Differential Expression Analysis

sjanpy.tl provides fast vectorized differential expression computation and helper functions for multi-cluster analyses.

Fast two-group DEG

fast_two_group_deg() uses Welch’s t-test on the expression matrix directly, much faster than Scanpy’s rank_genes_groups for simple two-group comparisons:

import scanpy as sc
from sjanpy.tl import fast_two_group_deg

adata = sc.datasets.pbmc3k_processed()

results = fast_two_group_deg(
    adata,
    label_col='louvain',
    lst1=['B cells'],
    lst2=['CD4 T cells'],
)
print(results.head(10))

The result DataFrame contains:

  • gene: gene name

  • log2FC: log2 fold change (group1 vs group2)

  • pct.1, pct.2: detection rates in each group

  • pval, padj: raw and FDR-adjusted p-values

Within-cluster DEG

compute_nested_deg_df() computes DEGs between two conditions within each cluster, using Scanpy’s rank_genes_groups:

from sjanpy.tl import compute_nested_deg_df

# Requires a condition column in adata.obs
nested_deg = compute_nested_deg_df(
    adata,
    cluster_key='louvain',
    condition_key='condition',
    target_condition='Disease',
    reference_condition='Control',
    method='wilcoxon',
    min_cells=10,
    compute_pct=True,
)

Key parameters:

  • min_cells: skip clusters with fewer cells in either condition

  • compute_pct: add detection rate columns (pct_target, pct_reference)

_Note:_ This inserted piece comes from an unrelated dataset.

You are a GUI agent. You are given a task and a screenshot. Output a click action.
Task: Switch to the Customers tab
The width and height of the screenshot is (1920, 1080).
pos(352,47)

  • expr_layer: use a specific layer for detection rate (e.g. 'counts')

Clipping extreme logFC

clip_logfc_in_nested_deg_df() clips outlier logFC values per cluster to prevent extreme values from dominating visualizations:

from sjanpy.tl import clip_logfc_in_nested_deg_df

clipped = clip_logfc_in_nested_deg_df(
    nested_deg,
    logfc_col='logfc',
    cluster_col='cluster',
    quantile=0.95,
)

Selecting genes to highlight

generate_highlight_dict() selects important genes per cluster for labeling in plots:

from sjanpy.tl import generate_highlight_dict

highlights = generate_highlight_dict(
    nested_deg,
    strategies=['topn', 'ktimes'],
    cluster_key='cluster',
    top_n=5,
    k=3,
    exclude_regex=[r'^MT-', r'^RP[SL]'],
)

# Returns: {'Cluster_0': ['GENE1', ...], 'Cluster_1': [...], ...}
for cluster, genes in highlights.items():
    print(f"{cluster}: {genes}")

Three strategies can be combined:

  • 'topn': select top N genes by absolute logFC per cluster

  • 'ktimes': genes that exceed logFC cutoffs in at least k clusters

  • 'manual': user-specified gene list (filtered to those present in the data)

exclude_regex removes unwanted genes (mitochondrial, ribosomal, etc.) after selection.